▶ _Problem requirements_:
Return all the entries word for word.

##### Material provided

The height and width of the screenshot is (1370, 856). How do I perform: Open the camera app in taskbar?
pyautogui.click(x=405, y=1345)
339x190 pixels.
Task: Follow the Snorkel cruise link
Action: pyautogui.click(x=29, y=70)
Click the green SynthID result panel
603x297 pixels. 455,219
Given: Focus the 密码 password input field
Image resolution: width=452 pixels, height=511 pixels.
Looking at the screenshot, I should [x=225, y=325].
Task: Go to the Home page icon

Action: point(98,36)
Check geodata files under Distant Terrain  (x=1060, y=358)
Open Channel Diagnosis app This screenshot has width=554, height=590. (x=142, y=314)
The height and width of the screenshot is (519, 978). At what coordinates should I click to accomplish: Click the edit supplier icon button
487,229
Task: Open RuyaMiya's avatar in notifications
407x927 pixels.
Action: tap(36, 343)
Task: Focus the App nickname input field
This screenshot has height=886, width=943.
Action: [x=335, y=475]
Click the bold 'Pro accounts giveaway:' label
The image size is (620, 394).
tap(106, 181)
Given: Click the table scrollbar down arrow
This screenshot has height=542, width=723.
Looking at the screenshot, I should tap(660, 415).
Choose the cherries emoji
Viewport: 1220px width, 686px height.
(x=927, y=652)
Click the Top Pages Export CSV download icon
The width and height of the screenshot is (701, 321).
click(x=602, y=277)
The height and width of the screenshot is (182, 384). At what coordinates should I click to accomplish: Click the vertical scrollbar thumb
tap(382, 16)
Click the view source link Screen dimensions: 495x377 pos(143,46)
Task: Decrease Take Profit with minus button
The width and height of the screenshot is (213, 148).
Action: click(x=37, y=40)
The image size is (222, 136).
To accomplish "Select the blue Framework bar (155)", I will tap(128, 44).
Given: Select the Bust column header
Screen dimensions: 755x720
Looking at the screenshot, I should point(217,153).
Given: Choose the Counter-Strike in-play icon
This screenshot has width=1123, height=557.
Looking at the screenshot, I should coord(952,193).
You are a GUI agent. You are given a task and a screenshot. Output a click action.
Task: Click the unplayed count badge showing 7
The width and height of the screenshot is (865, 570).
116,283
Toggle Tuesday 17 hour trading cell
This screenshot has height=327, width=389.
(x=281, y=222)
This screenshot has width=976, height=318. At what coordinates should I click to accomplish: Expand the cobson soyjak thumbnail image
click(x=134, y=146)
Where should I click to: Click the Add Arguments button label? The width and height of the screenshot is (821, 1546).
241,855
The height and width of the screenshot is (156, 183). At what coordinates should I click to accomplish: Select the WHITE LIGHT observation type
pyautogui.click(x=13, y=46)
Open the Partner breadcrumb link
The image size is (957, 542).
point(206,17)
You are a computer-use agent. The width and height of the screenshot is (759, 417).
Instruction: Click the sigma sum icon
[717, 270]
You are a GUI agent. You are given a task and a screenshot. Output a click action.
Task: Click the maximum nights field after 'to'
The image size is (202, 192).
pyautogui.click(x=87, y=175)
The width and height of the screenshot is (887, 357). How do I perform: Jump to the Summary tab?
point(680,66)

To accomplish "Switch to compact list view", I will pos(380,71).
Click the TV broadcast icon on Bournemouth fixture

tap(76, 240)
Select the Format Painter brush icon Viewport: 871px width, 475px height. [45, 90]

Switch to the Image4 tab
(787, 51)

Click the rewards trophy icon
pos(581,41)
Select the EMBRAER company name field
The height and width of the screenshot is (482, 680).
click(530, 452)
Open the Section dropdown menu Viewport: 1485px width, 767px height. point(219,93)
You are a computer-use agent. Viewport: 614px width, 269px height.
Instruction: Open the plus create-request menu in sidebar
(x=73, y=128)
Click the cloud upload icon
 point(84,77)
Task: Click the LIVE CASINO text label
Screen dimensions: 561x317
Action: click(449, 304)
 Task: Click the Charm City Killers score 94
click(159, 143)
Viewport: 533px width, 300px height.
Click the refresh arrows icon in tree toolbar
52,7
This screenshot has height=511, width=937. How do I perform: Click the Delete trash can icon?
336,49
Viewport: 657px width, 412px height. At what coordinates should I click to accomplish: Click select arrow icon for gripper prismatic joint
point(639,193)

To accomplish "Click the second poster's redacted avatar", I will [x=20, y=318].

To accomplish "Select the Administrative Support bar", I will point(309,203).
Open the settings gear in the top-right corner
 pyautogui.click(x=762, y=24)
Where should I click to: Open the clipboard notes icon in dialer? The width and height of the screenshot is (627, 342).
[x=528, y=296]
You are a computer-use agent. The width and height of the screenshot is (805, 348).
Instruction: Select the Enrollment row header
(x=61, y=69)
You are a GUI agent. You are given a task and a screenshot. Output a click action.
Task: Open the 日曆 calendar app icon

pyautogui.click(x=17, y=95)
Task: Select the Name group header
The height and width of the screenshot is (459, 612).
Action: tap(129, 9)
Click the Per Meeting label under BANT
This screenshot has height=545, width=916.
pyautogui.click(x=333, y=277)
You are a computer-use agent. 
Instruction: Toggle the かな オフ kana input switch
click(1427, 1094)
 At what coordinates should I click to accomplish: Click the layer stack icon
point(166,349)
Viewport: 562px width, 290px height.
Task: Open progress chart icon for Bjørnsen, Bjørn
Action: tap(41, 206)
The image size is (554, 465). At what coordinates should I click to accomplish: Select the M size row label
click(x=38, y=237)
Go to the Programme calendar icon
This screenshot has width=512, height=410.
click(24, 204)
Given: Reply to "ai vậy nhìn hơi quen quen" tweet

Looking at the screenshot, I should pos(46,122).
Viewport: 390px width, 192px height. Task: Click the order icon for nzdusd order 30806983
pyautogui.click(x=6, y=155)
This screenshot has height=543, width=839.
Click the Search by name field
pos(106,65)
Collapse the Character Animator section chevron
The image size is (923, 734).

##########

▶ _Final answer_:
The height and width of the screenshot is (1370, 856). How do I perform: Open the camera app in taskbar?
pyautogui.click(x=405, y=1345)
339x190 pixels.
Task: Follow the Snorkel cruise link
Action: pyautogui.click(x=29, y=70)
Click the green SynthID result panel
603x297 pixels. 455,219
Given: Focus the 密码 password input field
Image resolution: width=452 pixels, height=511 pixels.
Looking at the screenshot, I should [x=225, y=325].
Task: Go to the Home page icon

Action: point(98,36)
Check geodata files under Distant Terrain  (x=1060, y=358)
Open Channel Diagnosis app This screenshot has width=554, height=590. (x=142, y=314)
The height and width of the screenshot is (519, 978). At what coordinates should I click to accomplish: Click the edit supplier icon button
487,229
Task: Open RuyaMiya's avatar in notifications
407x927 pixels.
Action: tap(36, 343)
Task: Focus the App nickname input field
This screenshot has height=886, width=943.
Action: [x=335, y=475]
Click the bold 'Pro accounts giveaway:' label
The image size is (620, 394).
tap(106, 181)
Given: Click the table scrollbar down arrow
This screenshot has height=542, width=723.
Looking at the screenshot, I should tap(660, 415).
Choose the cherries emoji
Viewport: 1220px width, 686px height.
(x=927, y=652)
Click the Top Pages Export CSV download icon
The width and height of the screenshot is (701, 321).
click(x=602, y=277)
The height and width of the screenshot is (182, 384). At what coordinates should I click to accomplish: Click the vertical scrollbar thumb
tap(382, 16)
Click the view source link Screen dimensions: 495x377 pos(143,46)
Task: Decrease Take Profit with minus button
The width and height of the screenshot is (213, 148).
Action: click(x=37, y=40)
The image size is (222, 136).
To accomplish "Select the blue Framework bar (155)", I will tap(128, 44).
Given: Select the Bust column header
Screen dimensions: 755x720
Looking at the screenshot, I should point(217,153).
Given: Choose the Counter-Strike in-play icon
This screenshot has width=1123, height=557.
Looking at the screenshot, I should coord(952,193).
You are a GUI agent. You are given a task and a screenshot. Output a click action.
Task: Click the unplayed count badge showing 7
The width and height of the screenshot is (865, 570).
116,283
Toggle Tuesday 17 hour trading cell
This screenshot has height=327, width=389.
(x=281, y=222)
This screenshot has width=976, height=318. At what coordinates should I click to accomplish: Expand the cobson soyjak thumbnail image
click(x=134, y=146)
Where should I click to: Click the Add Arguments button label? The width and height of the screenshot is (821, 1546).
241,855
The height and width of the screenshot is (156, 183). At what coordinates should I click to accomplish: Select the WHITE LIGHT observation type
pyautogui.click(x=13, y=46)
Open the Partner breadcrumb link
The image size is (957, 542).
point(206,17)
You are a computer-use agent. The width and height of the screenshot is (759, 417).
Instruction: Click the sigma sum icon
[717, 270]
You are a GUI agent. You are given a task and a screenshot. Output a click action.
Task: Click the maximum nights field after 'to'
The image size is (202, 192).
pyautogui.click(x=87, y=175)
The width and height of the screenshot is (887, 357). How do I perform: Jump to the Summary tab?
point(680,66)

To accomplish "Switch to compact list view", I will pos(380,71).
Click the TV broadcast icon on Bournemouth fixture

tap(76, 240)
Select the Format Painter brush icon Viewport: 871px width, 475px height. [45, 90]

Switch to the Image4 tab
(787, 51)

Click the rewards trophy icon
pos(581,41)
Select the EMBRAER company name field
The height and width of the screenshot is (482, 680).
click(530, 452)
Open the Section dropdown menu Viewport: 1485px width, 767px height. point(219,93)
You are a computer-use agent. Viewport: 614px width, 269px height.
Instruction: Open the plus create-request menu in sidebar
(x=73, y=128)
Click the cloud upload icon
 point(84,77)
Task: Click the LIVE CASINO text label
Screen dimensions: 561x317
Action: click(449, 304)
 Task: Click the Charm City Killers score 94
click(159, 143)
Viewport: 533px width, 300px height.
Click the refresh arrows icon in tree toolbar
52,7
This screenshot has height=511, width=937. How do I perform: Click the Delete trash can icon?
336,49
Viewport: 657px width, 412px height. At what coordinates should I click to accomplish: Click select arrow icon for gripper prismatic joint
point(639,193)

To accomplish "Click the second poster's redacted avatar", I will [x=20, y=318].

To accomplish "Select the Administrative Support bar", I will point(309,203).
Open the settings gear in the top-right corner
 pyautogui.click(x=762, y=24)
Where should I click to: Open the clipboard notes icon in dialer? The width and height of the screenshot is (627, 342).
[x=528, y=296]
You are a computer-use agent. The width and height of the screenshot is (805, 348).
Instruction: Select the Enrollment row header
(x=61, y=69)
You are a GUI agent. You are given a task and a screenshot. Output a click action.
Task: Open the 日曆 calendar app icon

pyautogui.click(x=17, y=95)
Task: Select the Name group header
The height and width of the screenshot is (459, 612).
Action: tap(129, 9)
Click the Per Meeting label under BANT
This screenshot has height=545, width=916.
pyautogui.click(x=333, y=277)
You are a computer-use agent. 
Instruction: Toggle the かな オフ kana input switch
click(1427, 1094)
 At what coordinates should I click to accomplish: Click the layer stack icon
point(166,349)
Viewport: 562px width, 290px height.
Task: Open progress chart icon for Bjørnsen, Bjørn
Action: tap(41, 206)
The image size is (554, 465). At what coordinates should I click to accomplish: Select the M size row label
click(x=38, y=237)
Go to the Programme calendar icon
This screenshot has width=512, height=410.
click(24, 204)
Given: Reply to "ai vậy nhìn hơi quen quen" tweet

Looking at the screenshot, I should pos(46,122).
Viewport: 390px width, 192px height. Task: Click the order icon for nzdusd order 30806983
pyautogui.click(x=6, y=155)
This screenshot has height=543, width=839.
Click the Search by name field
pos(106,65)
Collapse the Character Animator section chevron
The image size is (923, 734).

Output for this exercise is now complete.